▶ _Text for analysis_
Experimental study by Vahid et al. (2017) aimed at evaluating the performance of the miscible WAG flooding and WAG ratio on oil recovery factor in Sarvak formation, SW Iran. Slim-tube apparatus was used to obtain the minimum miscibility pressure (MMP) at constant reservoir temperature. Seven core floodings were performed using sandstone core sample collected from Sarvak formation. Water flooding, miscible continuous CO2 flooding and miscible WAG flooding were experimented. In miscible WAG, slug sizes of 0.15, 0.25 and 0.5 pore volume and WAG ratio of 1:1, 2:1 and 1:2 were used to examine the effect on oil recovery factor. From the result, it shows that miscible WAG has the highest oil recovery factor at 84.3% when compared with water flooding at 37.7% and miscible CO2 flooding at 61.5%. Thus, miscible WAG flooding was capable of mobilizing heavy oil and optimizing oil recovery factor. From the experiment, using a smaller slug size for miscible WAG flooding gave the highest oil recovery factor. The optimum WAG ratio for miscible WAG flooding was at 2:1. In the miscible WAG flooding, more that 50% of heavy oil was produced in the first two cycles and had less CO2 consumption than miscible CO2 flooding (Vahid et al. 2017; Oladepo et al. 1920; Salleh 2014).

▶ _Material provided_
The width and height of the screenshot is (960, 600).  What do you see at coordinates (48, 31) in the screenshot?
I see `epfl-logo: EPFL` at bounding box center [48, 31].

▶ _Problem to solve_
Answer these from the passage on WAG flooding:
(a) What apparatus was used to obtain the minimum miscibility pressure?
(b) What oil recovery factor did water flooding reach?
(c) What was the optimum WAG ratio for miscible WAG flooding?
The material stands apart from the passage on WAG flooding.

▶ _Response below_
(a) Slim-tube apparatus
(b) 37.7%
(c) 2:1